Where is the contradiction supposed to lie? You’re implying the second set of simulations does not contain consciousness. If that’s right, then physics gave you a way to cheat and compute the answer in an unexpected way that cannot occur in nature. Since physics was not set up to require torture, this seems entirely possible, if suspicious.
You are not noticing that the “simulate physics” action already includes lots of technical details you don’t know about, which already effectively introduce a gap between what happens in the simulation (e.g. your feelings) and what I actually do (e.g. manipulate some matrices of numbers).
All that changes between the two versions is some details of how I do the computations, and if your position changes at all depending on how I do the computations, it is already incoherent.
It’s an easy exercise to find a continuous interpolation between any two versions, and ask “so where exactly is the boundary?”.
On the other hand, if you try to argue that the more possibility of doing computations I’m not actually doing is immoral, you are essentially arguing that the static snapshot is immoral too. And if that’s the case, than so is looking at you carefully.
I deny the parent’s second paragraph. (In a nitpicky sense this is trivially false; you could do simulations by kidnapping people and taking over their brains, or by writing calculations on them using knives.)
And of course I did notice your first point, but I deny that we should leap from there to the conclusion of no consciousness. I don’t know that I believe it in your scenario; I’m only going along with it because you wanted to assume it with effective-certainty, and you (implausibly) claimed that part wasn’t essential to your argument.
Pick some simulation that you are sure definitely has the attribute of “no consciousness” you want to defend (e.g. fill the whole data with a regular checked pattern).
Then pick some simulation that I’m doing that you don’t like.
Interpolate all situation between them with a continuous parameter from 0 to 1.
At which point does the “no consciousness” attribute disappear?
The fact that consciousness admits of degrees is verified whenever you go to sleep, or at least when you incorporate external stimuli into a dream. Highway hypnosis seems like another good example.
You say you’re already doing the simulation. Interpolations couldn’t tell you anything new about what happens within said simulation. Now, there are nevertheless reasons to wonder if they contain consciousness or otherwise add to the problem. But what we know is that you already simulated torture. I need not have a full answer to every philosophical question in order to object.
Where is the contradiction supposed to lie? You’re implying the second set of simulations does not contain consciousness. If that’s right, then physics gave you a way to cheat and compute the answer in an unexpected way that cannot occur in nature. Since physics was not set up to require torture, this seems entirely possible, if suspicious.
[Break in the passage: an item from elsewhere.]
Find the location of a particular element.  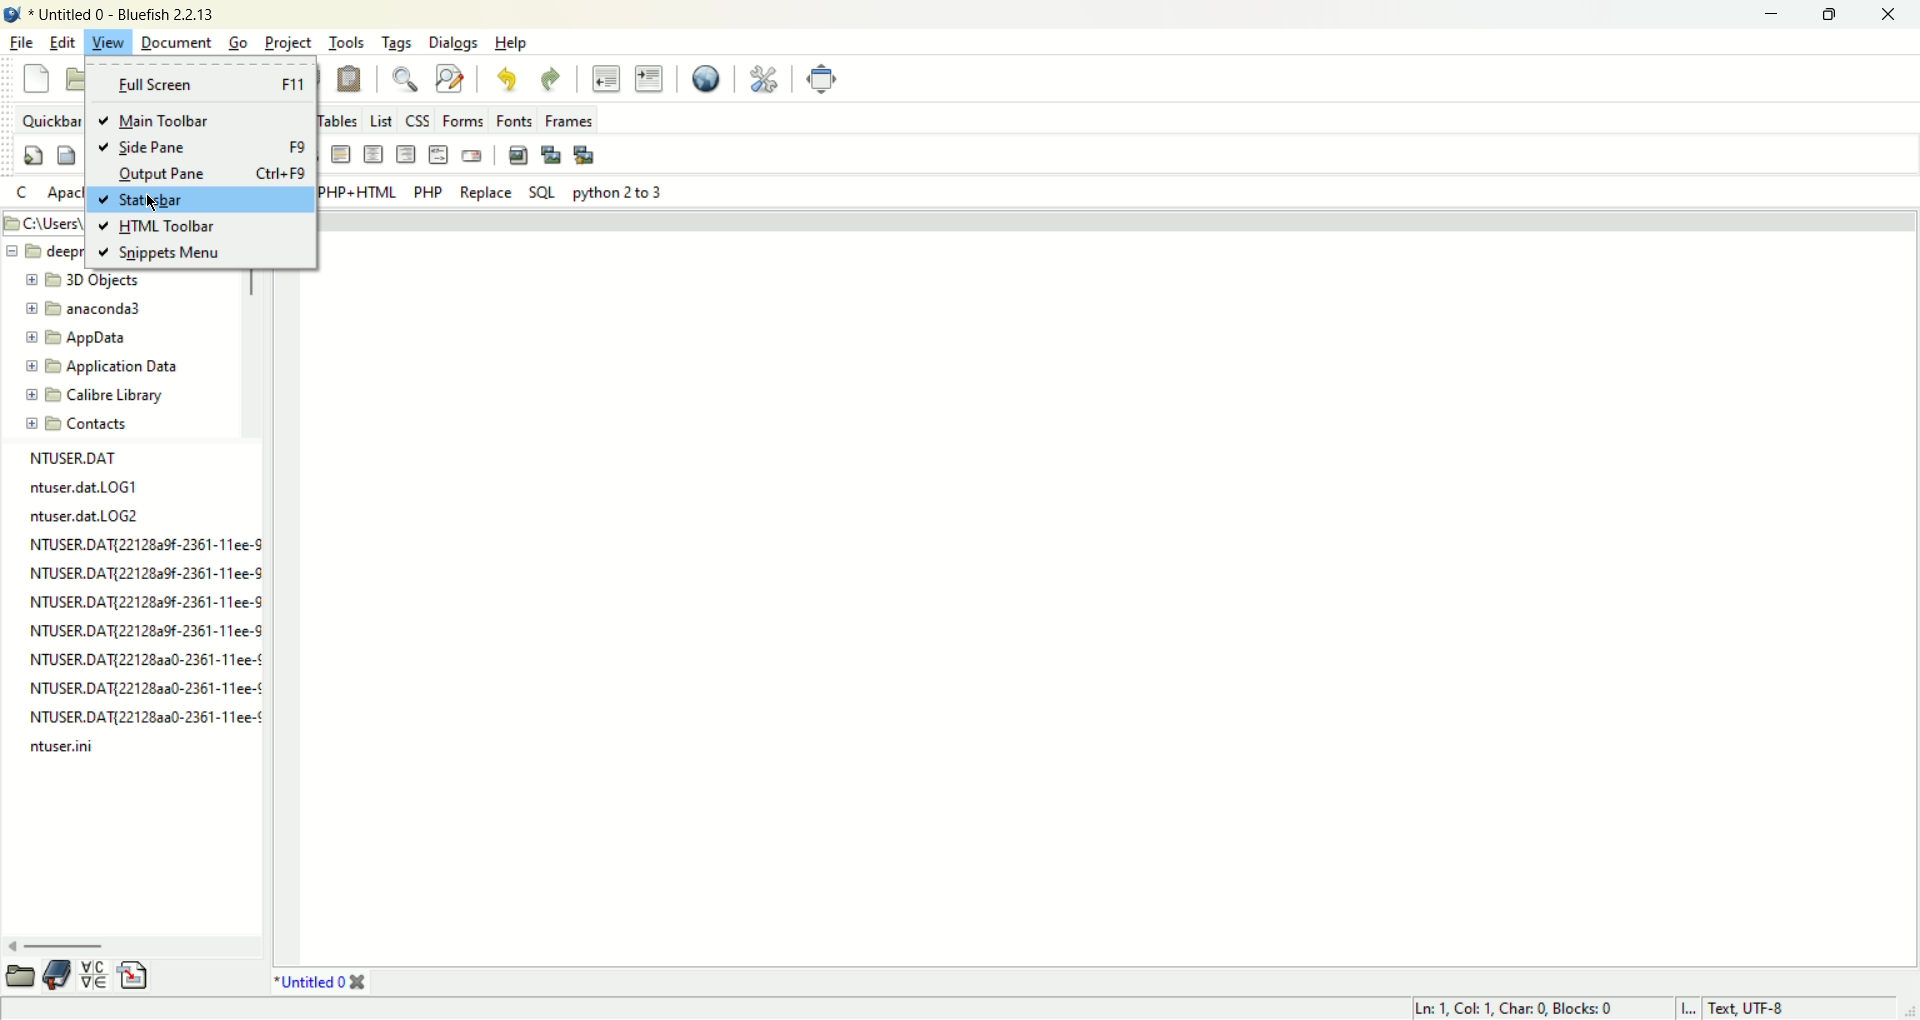

status bar is located at coordinates (191, 199).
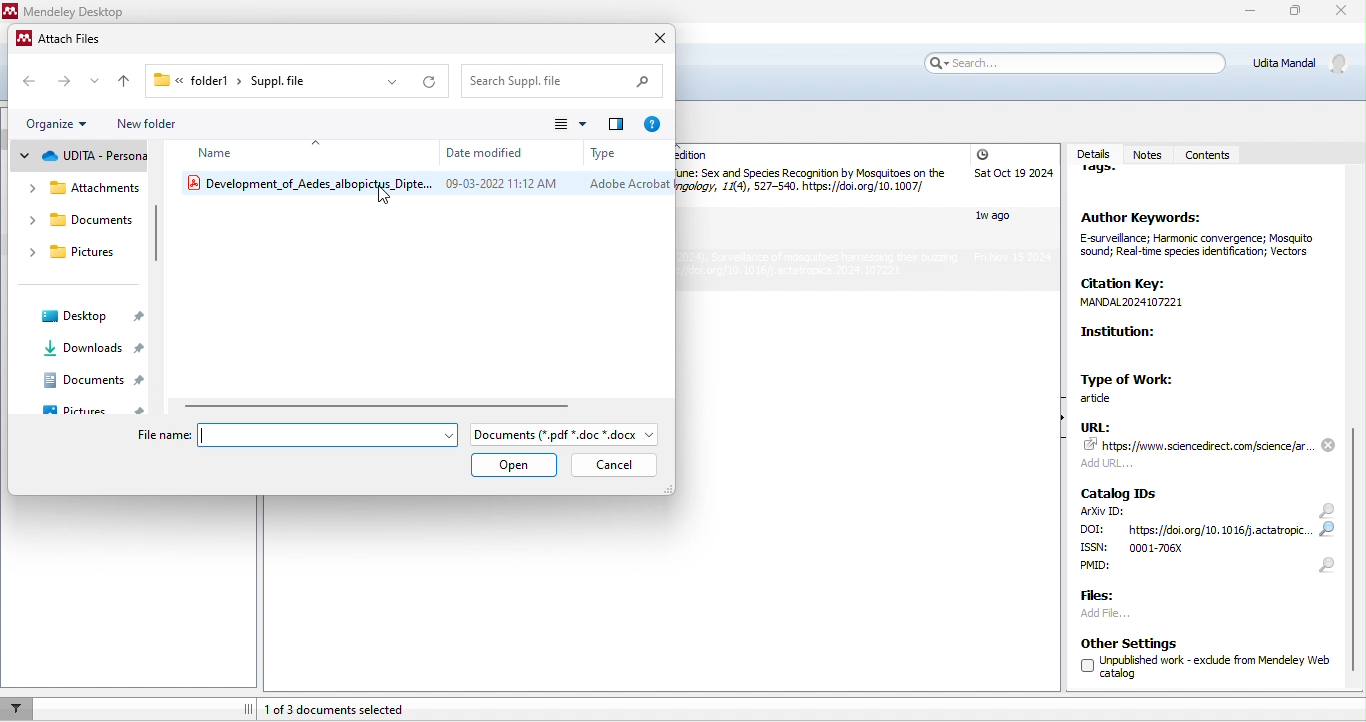 This screenshot has width=1366, height=722. Describe the element at coordinates (1325, 538) in the screenshot. I see `search` at that location.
You are not noticing that the “simulate physics” action already includes lots of technical details you don’t know about, which already effectively introduce a gap between what happens in the simulation (e.g. your feelings) and what I actually do (e.g. manipulate some matrices of numbers).
All that changes between the two versions is some details of how I do the computations, and if your position changes at all depending on how I do the computations, it is already incoherent.
It’s an easy exercise to find a continuous interpolation between any two versions, and ask “so where exactly is the boundary?”.
On the other hand, if you try to argue that the more possibility of doing computations I’m not actually doing is immoral, you are essentially arguing that the static snapshot is immoral too. And if that’s the case, than so is looking at you carefully.
I deny the parent’s second paragraph. (In a nitpicky sense this is trivially false; you could do simulations by kidnapping people and taking over their brains, or by writing calculations on them using knives.)
And of course I did notice your first point, but I deny that we should leap from there to the conclusion of no consciousness. I don’t know that I believe it in your scenario; I’m only going along with it because you wanted to assume it with effective-certainty, and you (implausibly) claimed that part wasn’t essential to your argument.
Pick some simulation that you are sure definitely has the attribute of “no consciousness” you want to defend (e.g. fill the whole data with a regular checked pattern).
Then pick some simulation that I’m doing that you don’t like.
Interpolate all situation between them with a continuous parameter from 0 to 1.
At which point does the “no consciousness” attribute disappear?
The fact that consciousness admits of degrees is verified whenever you go to sleep, or at least when you incorporate external stimuli into a dream. Highway hypnosis seems like another good example.
You say you’re already doing the simulation. Interpolations couldn’t tell you anything new about what happens within said simulation. Now, there are nevertheless reasons to wonder if they contain consciousness or otherwise add to the problem. But what we know is that you already simulated torture. I need not have a full answer to every philosophical question in order to object.
Thank you!
Indeed my line of thought was incorrect.
The information-theoretic approach + admitting fractional levels of consciousness neatly solves what seemed paradoxical to me.
I edited the article to reflect this update.